The sale of a product or a policy depends partly on the quality of the product and partly on the credibility of the salesperson. The British government's decision to postpone the pound's amalgamation into the euro zone, announced this week, falls clearly in that category.
The issue for the United Kingdom is both economic and political. On the economic side, the long-time position of the British government is that it makes sense for the pound to join the European Union financial community. It facilitates British trade with the rest of the EU and the world, it makes international settlements much easier and, in overall European terms, the punch of the pound is added to the financial weight of the EU.
The immediate financial argument is less strong. It so happens that the economic growth rates of the three EU member countries outside the euro zone - the United Kingdom, Sweden, and Denmark - are higher than those of the 12 EU countries in the euro zone. British economic growth is projected to be at 2.1 percent in 2003. U.K. unemployment is lower than that of the euro-zone countries.
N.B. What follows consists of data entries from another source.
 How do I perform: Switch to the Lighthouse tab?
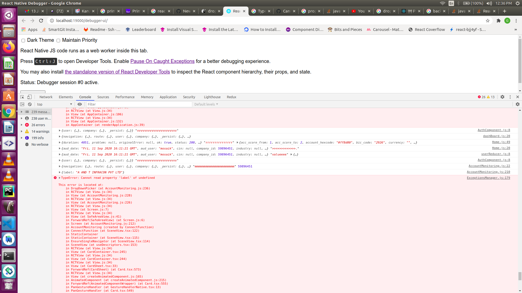(212, 97)
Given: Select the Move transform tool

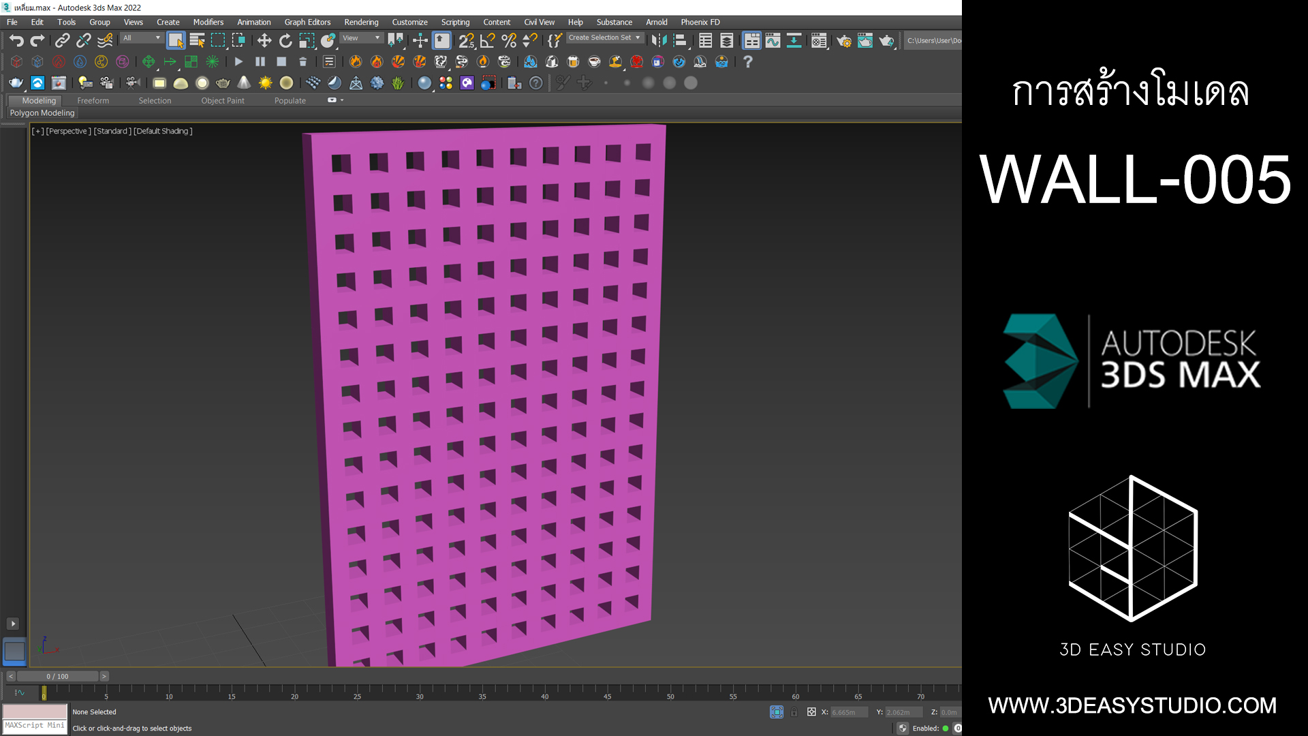Looking at the screenshot, I should tap(264, 41).
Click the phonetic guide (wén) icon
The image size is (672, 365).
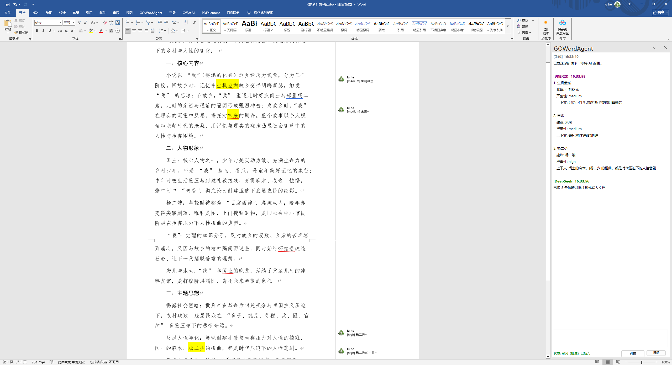point(111,23)
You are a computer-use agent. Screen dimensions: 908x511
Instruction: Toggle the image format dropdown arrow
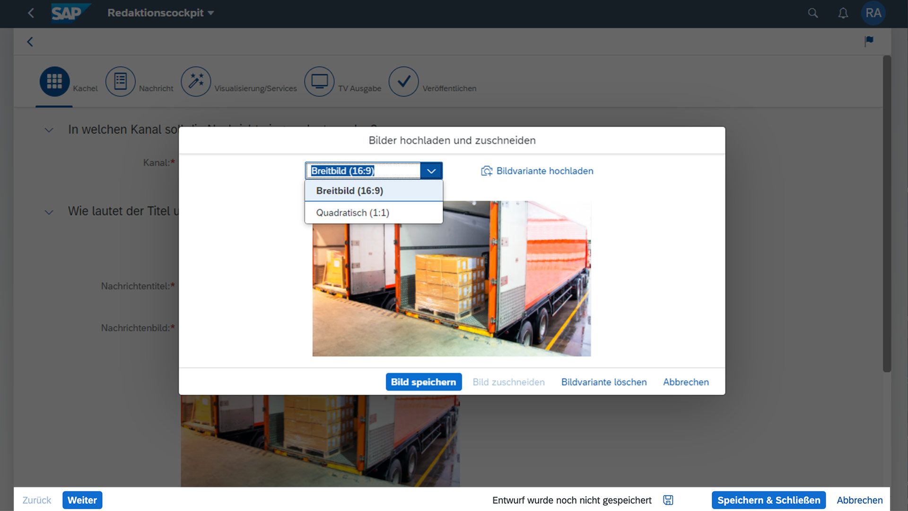(431, 171)
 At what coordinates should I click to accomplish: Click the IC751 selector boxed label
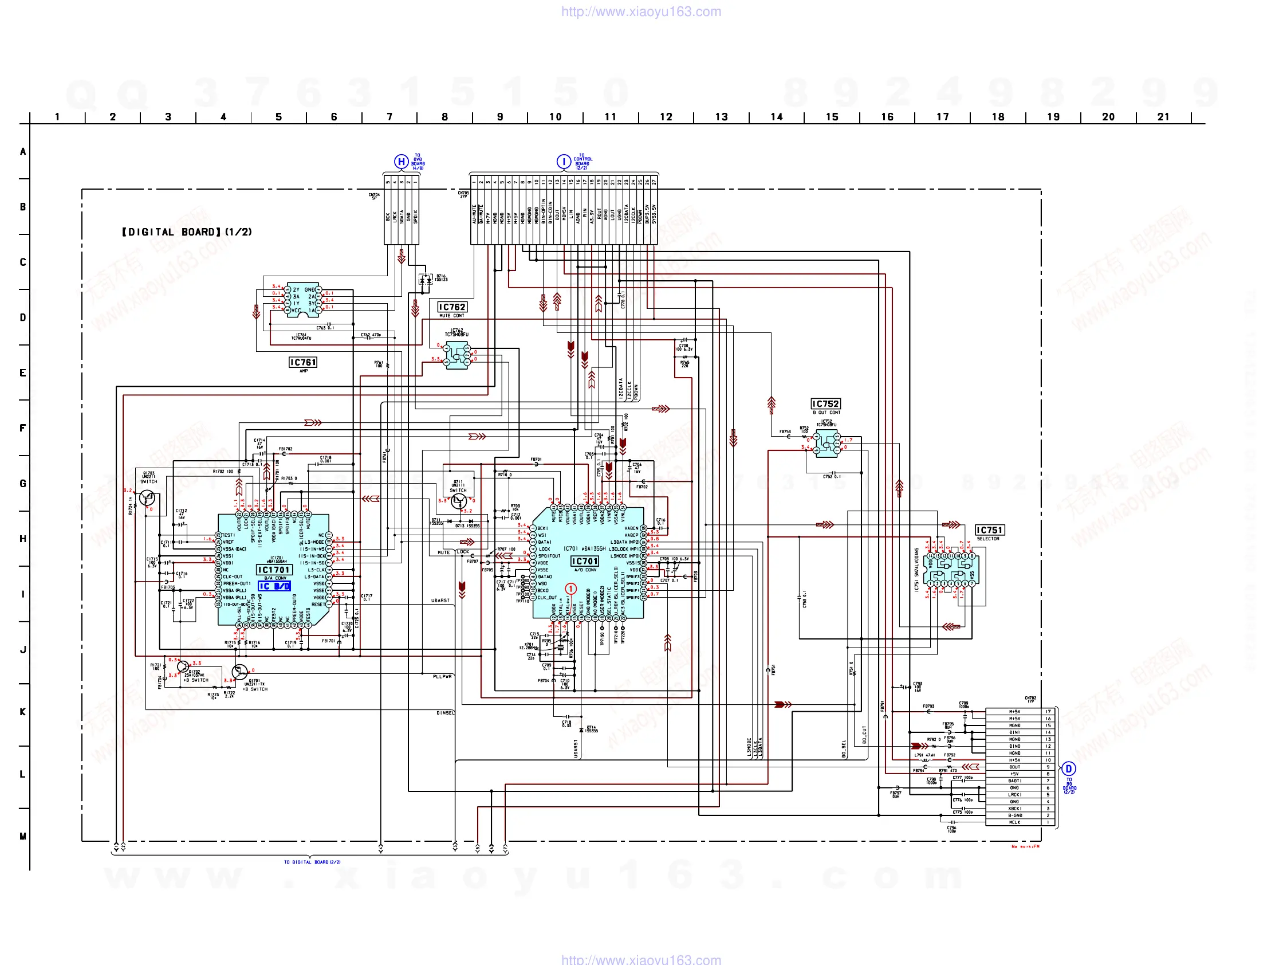coord(989,530)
But the economy isn't what it is really about. It is rather that the Labor Party government of British Prime Minister Tony Blair, though it has a safe majority in the House of Commons, is not strong at the moment in terms of credibility with the British population.
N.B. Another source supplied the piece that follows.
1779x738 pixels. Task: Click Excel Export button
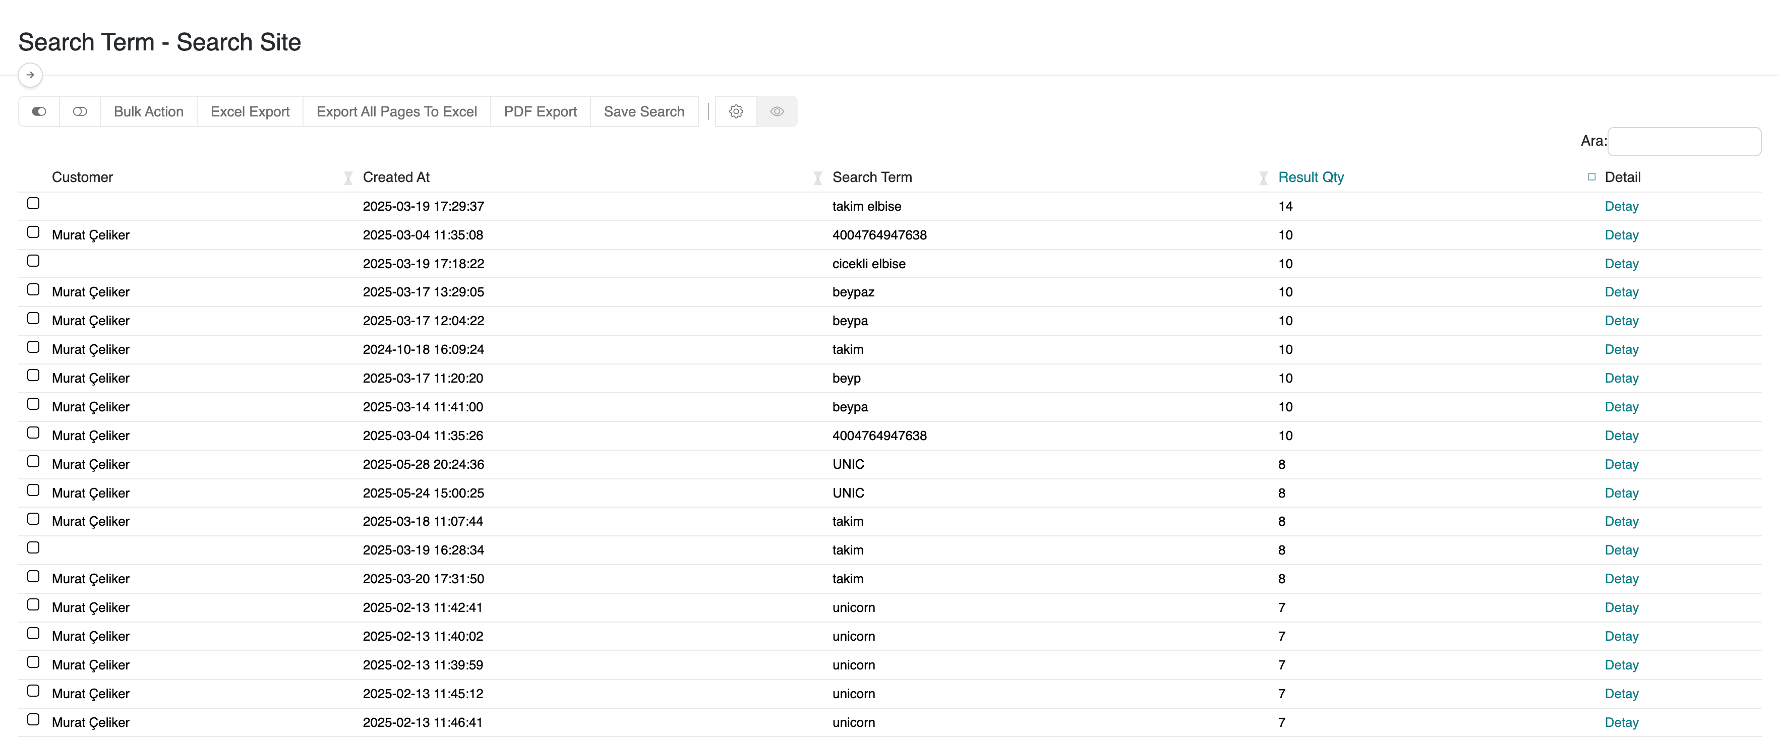pyautogui.click(x=249, y=111)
It would need considerable credibility just to sell the idea of the loss of some British financial independence to a still somewhat euro-skeptic British population. The British attitude toward Europe has always been subject to some caricature - the famous weather report: “Fog over the Channel, Continent cut off” as an example - but the British remember a lot with respect to the Continent, including World War II when the rest of Europe fell easily under the Nazi heel.
One could also say that they just don't want to give up their famously complex but fun currency - pounds, shillings, and pence. But what the Blair government really found itself face-to-face with when it had to make this week's decision on the euro was the fact that it has some serious holes in its side.
The British population never was crazy about the Iraq war, and has taken very hard the fact that Mr. Blair's government probably used weak intelligence to sell it. The British call it the “dodgy dossier.”
The Blair government is also vulnerable because of sagging infrastructure. Each week reveals new failures of the national health service. The United Kingdom has consumed capital in the area of schools, roads, trains, and bridges for many years, and the holes are showing.
Mr. Blair's government will have to face the euro issue before the next elections, but under the British system those do not have to take place before 2006, and he can choose his moment. As has been said before by British leaders, including Mr. Blair's government, entry into the euro zone will come, but it will take a while.
Now is clearly not the moment. If Mr. Blair put joining the euro to a referendum now, he would lose. And that might be the end of him as well.